The fire viewed from the north up the Fraser River. (BC Wildfire Service photo)

The fire viewed from the north up the Fraser River. (BC Wildfire Service photo)

Crews move to protect heritage park as wildfire near Lytton grows to over 2,000 hectares

Fire is burning through difficult terrain and threatening Stein Valley Nlaka’pamux Heritage Park

The Nohomin Creek wildfire, which started near Lytton on July 14, had grown to 2,058 hectares as of Tuesday, July 19.

The fire started on the west side of the Fraser River approximately 1.7km northwest of the village, which was almost completely destroyed by fire on June 30, 2021. It has been moving in a northwesterly direction along the Fraser River, fuelled by heavy winds of up to 60 km/hr in the area. Steep terrain, heavy smoke, and accessibility are presenting challenges for crew working at the site.

Lytton First Nation and the Thompson-Nicola Regional District have issued evacuation orders and alerts for numerous properties. Emergency Support Services (ESS) are available in Lillooet and Cache Creek, with more than 30 residents having to seek refuge in Cache Creek after Lillooet reported having no more available space.

Those seeking to leave the area were hindered by a lack of egress routes. The road along the west side of the Fraser towards Boston Bar is not passable, as sections were destroyed in the flooding in November 2021, and the Lytton ferry is out of service due to high water. The foot bridges across the Fraser to the west and northwest of Lytton were clear, but road access to Lillooet along the west side of the Fraser was in danger of being cut off by fire.

Lytton First Nation Acting Chief John Haugen has confirmed that at least six residences have been destroyed. Numerous outbuildings are also known to have been lost. There have been no reports of any casualties.

Crews are working on the south, east, and north ends of the fire to support line construction and structure protection efforts. The western flank of the fire has been growing upslope in steep, inoperable, and difficult to access terrain that poses significant safety challenges.

The fire’s western flank is advancing toward the Stein Valley Nlaka’pamux Heritage Park, and Lytton First Nation and BC Parks are working together to identify cultural values and sensitive sites, as well as other recreational and ecological values, and the best methods to protect them.

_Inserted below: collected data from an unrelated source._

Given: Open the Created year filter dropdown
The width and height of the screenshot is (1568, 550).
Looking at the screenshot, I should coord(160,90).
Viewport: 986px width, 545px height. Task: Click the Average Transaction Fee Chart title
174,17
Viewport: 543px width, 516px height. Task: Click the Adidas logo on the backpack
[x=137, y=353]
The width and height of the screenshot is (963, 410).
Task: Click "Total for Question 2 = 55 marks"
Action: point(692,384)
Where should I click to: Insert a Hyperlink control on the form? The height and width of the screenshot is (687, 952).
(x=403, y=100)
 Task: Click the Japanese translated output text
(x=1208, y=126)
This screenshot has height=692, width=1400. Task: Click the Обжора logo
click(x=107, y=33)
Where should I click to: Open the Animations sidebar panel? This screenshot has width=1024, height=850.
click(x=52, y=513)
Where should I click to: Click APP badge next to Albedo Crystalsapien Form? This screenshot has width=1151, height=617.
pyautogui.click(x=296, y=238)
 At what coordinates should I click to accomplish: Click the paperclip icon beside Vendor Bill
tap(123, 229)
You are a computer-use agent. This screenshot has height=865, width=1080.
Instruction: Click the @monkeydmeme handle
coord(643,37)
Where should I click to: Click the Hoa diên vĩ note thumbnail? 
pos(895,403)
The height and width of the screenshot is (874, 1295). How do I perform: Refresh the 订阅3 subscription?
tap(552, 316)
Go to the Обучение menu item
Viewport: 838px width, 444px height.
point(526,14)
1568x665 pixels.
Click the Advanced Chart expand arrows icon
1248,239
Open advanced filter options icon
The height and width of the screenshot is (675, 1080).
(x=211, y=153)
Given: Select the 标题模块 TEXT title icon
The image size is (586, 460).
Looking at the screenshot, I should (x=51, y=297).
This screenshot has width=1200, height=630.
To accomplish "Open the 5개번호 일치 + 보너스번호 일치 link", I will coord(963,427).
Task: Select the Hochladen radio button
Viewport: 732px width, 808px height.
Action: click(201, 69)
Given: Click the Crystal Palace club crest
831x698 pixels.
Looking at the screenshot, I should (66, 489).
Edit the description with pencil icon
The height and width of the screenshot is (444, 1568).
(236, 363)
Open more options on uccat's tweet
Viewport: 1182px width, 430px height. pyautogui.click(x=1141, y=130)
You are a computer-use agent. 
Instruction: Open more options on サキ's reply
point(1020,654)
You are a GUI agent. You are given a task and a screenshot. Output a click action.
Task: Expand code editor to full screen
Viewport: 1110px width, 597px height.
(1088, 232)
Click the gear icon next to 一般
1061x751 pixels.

The Stein Valley Nlaka’pamux Heritage Park is co-managed by Lytton First Nation and BC Parks, who work in partnership to protect the ecological and cultural significance of the Stein River Valley. The park has a Fire Management Plan which outlines the course of action to take should a wildfire start in, or enter, the park. The Fire Management Plan identifies the valley bottom, the walking trail, and watershed as areas where suppression efforts may be permitted.

The Fire Management Plan for the park highlights the importance of preserving its ecological integrity. Fire suppression tactics that involve the use of heavy equipment and fire retardant from aircraft cannot be utilized. Given the remote, difficult access and the priority of firefighter safety, portions of this fire will be put under Modified Response. Fire suppression efforts will be limited to the valley bottom to protect park infrastructure, cultural values, and the Stein Valley hiking trail where it is possible to do so.

A warming and drying trend is forecast for the coming week, resulting in fuels drying out and becoming more susceptible to ignition. The fuel load in the area is heavy, and as the Nohomin Creek wildfire progresses west, fuels in the Stein Valley Nlaka’pamux Heritage Park will be consumed. Large amounts of smoke will be emitted, and intense wildfire behaviour may be observed.

The crews working along the Stein Valley walking path have made progress with a hose lay and establishing a sprinkler system. That work will continue as crews extend the hose lay and sprinkler line further up the walking path. Crews will continue to patrol and extinguish any smokes and hot spots that occur as temperatures warm up.

The Nohomin Creek wildfire is classified as Out of Control, and was human-caused. The exact cause has yet to be determined.